● **TO BE DONE**:
a) Answer the following questions using the article on the Mary Cassatt exhibition, one line per answer, marked the same way.
(i) How many works does the exhibition contain?
(ii) What position does Laurel Garber hold at the museum?
(iii) To what animal did Cassatt's family compare her work ethic?
b) Summarize the article on the Mary Cassatt exhibition in exactly two sentences.

She painted odes to the daily domestic life of women around her — reading, sipping tea, embroidering, and, most prominently, mothering. These realistic and romantic portrayals provided visions of the idle recreations of the upper class, but a new exhibit at the Philadelphia Museum of Art troubles that perspective: Did Cassatt’s brush make a more pointed statement on the value of women’s work?

“Perhaps we’ve read Cassatt’s scenes too much as scenes of leisure,” said Laurel Garber, the Park family assistant curator of prints and drawings at the museum. “For me, they have come newly visible as various kinds of work and overlooked forms of feminized activity — everyday scenes of routine care and feminized labor.”

Opening May 18, “Mary Cassatt at Work” contains more than 130 paintings, prints, and pastels, including works that have never been displayed publicly before. It’s the first major exhibition of Cassatt’s work in the United States in 25 years.

There’s a particular emphasis on the labor not just of her portrait subjects but of Cassatt’s, too. A trove of her letters in the PMA collection informed this approach: In her own words, she described long, messy days in her Parisian studio while her family compared her work ethic to a beaver’s. One notable missive came from her father, who was progressive enough to let his daughter move to France to study art but refused to pay for her studio or supplies. She was determined to be self-sufficient, anyway.

● **SUPPLIED MATERIAL**:
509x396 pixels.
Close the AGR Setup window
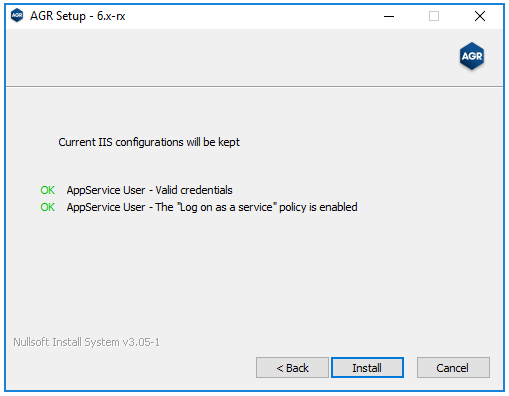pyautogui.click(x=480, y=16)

--

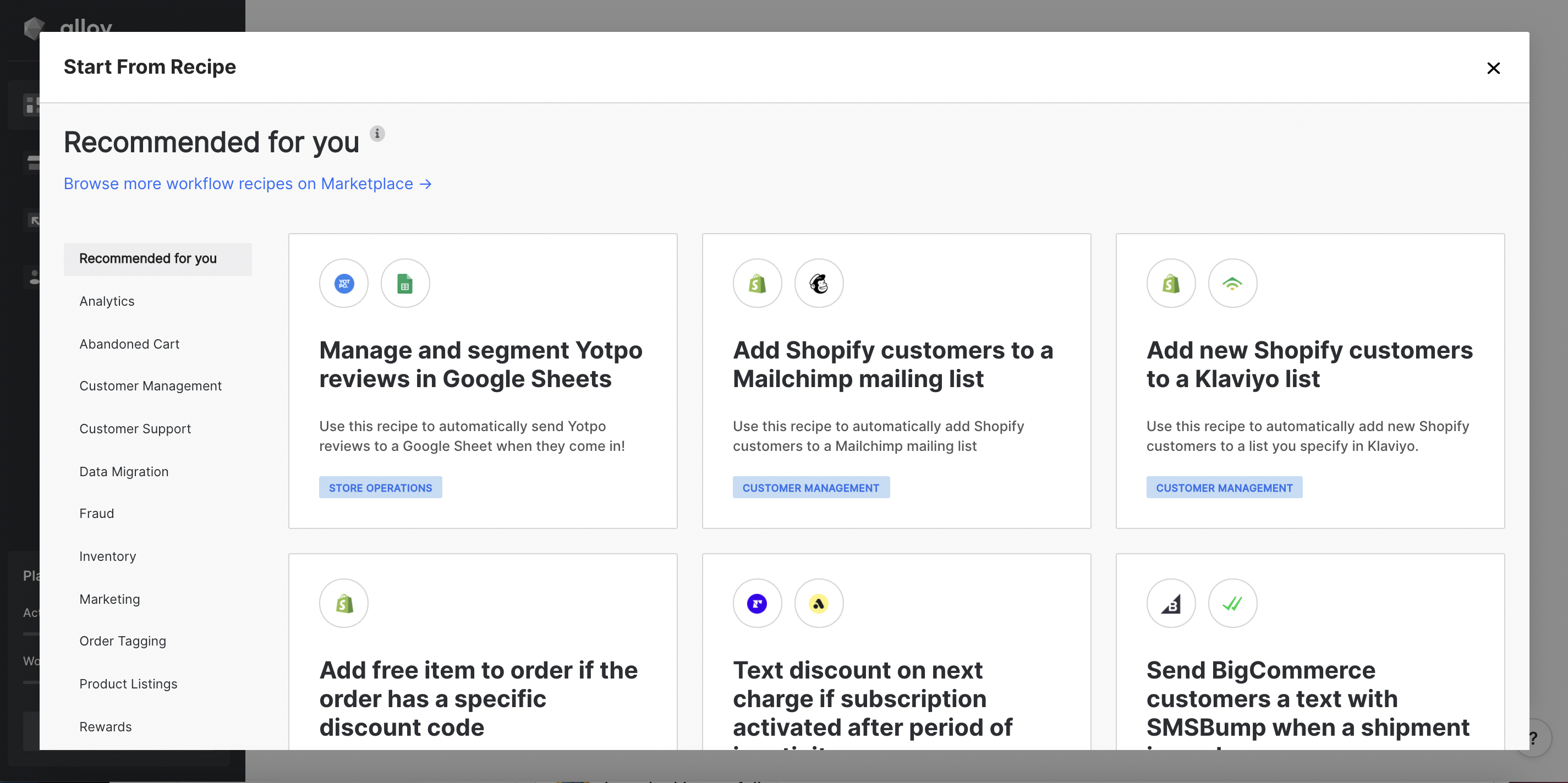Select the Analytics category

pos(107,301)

● **ANSWERS FOR THIS EXERCISE**:
a)
(i) More than 130 paintings, prints, and pastels.
(ii) She is the Park family assistant curator of prints and drawings.
(iii) A beaver.

b) "Mary Cassatt at Work," a new exhibition of more than 130 paintings, prints, and pastels at the Philadelphia Museum of Art, challenges the view of Cassatt's scenes of women's domestic life as images of upper-class leisure and suggests they depict routine care and feminized labor. Informed by her letters in the museum's collection, it also emphasizes Cassatt's own labor, including long, messy days in her Parisian studio and her determination to be self-sufficient after her father refused to pay for her studio or supplies.